Each time I do one of these smaller projects I learn things and get more certain of what I'm doing.  I feel less at sea and more in control.  Those larger projects are getting designed and drawn up.  I have them tucked in my sketch book and I'm saving back fabric for them as I find it.  They will come in time.  But for right now I'm being all happy with my little tempests in teapots.  And we shall see what kind of tempest that peacok will provide

Friday, September 23, 2011

Butterflies


I’ve been working on the Butterfly series for a while now and liking the design more and more. I never thought of myself as a butterfly sort of person – all that fussy lightness just doesn’t’ feel like me actually. But there is something about this design that just resonates (well it should because it is, after all, my design – butterflies seen through my own particular lens). I’m not doing it because I thought commercially butterflies would be a good idea (which they are and it will be). This started as a design with an antique border pattern of flowers that I found in a very very old pattern book, and, by the time I was done, it was flowers and butterflies and antique monograms. The more I developed it, the more I enjoyed it. I am calling the pattern “Butterfly Memento” – because what I see is that its a moment in time – a summer day – poised and perfect with flowers and that butterfly – the butterfly itself is a moment – poised so briefly transforming from one state to another. A day, no matter how perfect, is always changing – like the flowers and the butterfly – you can’t press them or hold them – but you can remember them at that one perfect moment. So the colors are clear and bright, the frame and background are antique – the lettering and monogram are quaint. Even the blue flowers are Forget-Me-Nots.
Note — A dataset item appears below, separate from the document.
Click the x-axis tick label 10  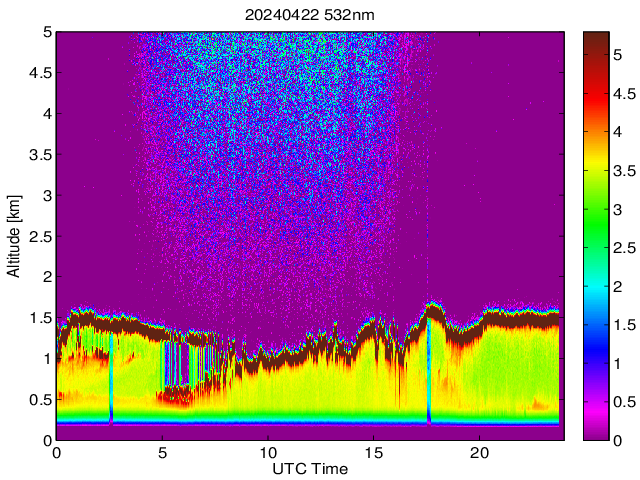[x=267, y=452]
As I look at this and do the work, I’m beginning to see that I’m redefining myself. Actually this whole process of the designs and the kits and all has been a process of redefining myself that I really didn’t notice until recently. I remember clearly the sense of rightness and joy I had when I decided to embark on this. With each series of designs I have found parts of my artistic self that have been just waiting to be explored that somehow I never found a way to reach before. I am comfortable with this in empowering ways. I have always found my way through a time of change by creating something – a major cycle that totally absorbs me and transforms the way I see myself and the way others see me. As I look back I realize that its embroidery that has always led me to the most positive parts of my artist self. Jewelry was the way I made a living – hard work – connected with lots of stress. I will not deny that jewelry has been how I kept us all alive and how it led to most of my public life. I have done well at it and I’m pleased with that. But embroidery is my special treasure – my private personal ting that has led me to recreate myself almost literally. It has always been my gateway in the SCA – how I manifested first Koshka and not Safiya – the vehicle/bridge that opened into the artistic communities. Interestingly enough embroidery, is the only art or endeavor that my grandmother unreservedly praised me for. Everything else was “yes, but” – embroidery was just fascinated praise. So I’m following that – living from the heart and letting that transform me.

I will admit to the base level of core programming that is our beginning definition. If it is my grandmother’s voice that shapes my personal definition, then I will let it be this. I will choose the healthy positive framework for this new growth – I will listen to the positive voice but from the past and from my own heart. Its right and fitting that embroidery can open me up to the wider world and expand my spirit. So, yes, the Butterfly Memento – its a good image for this Now.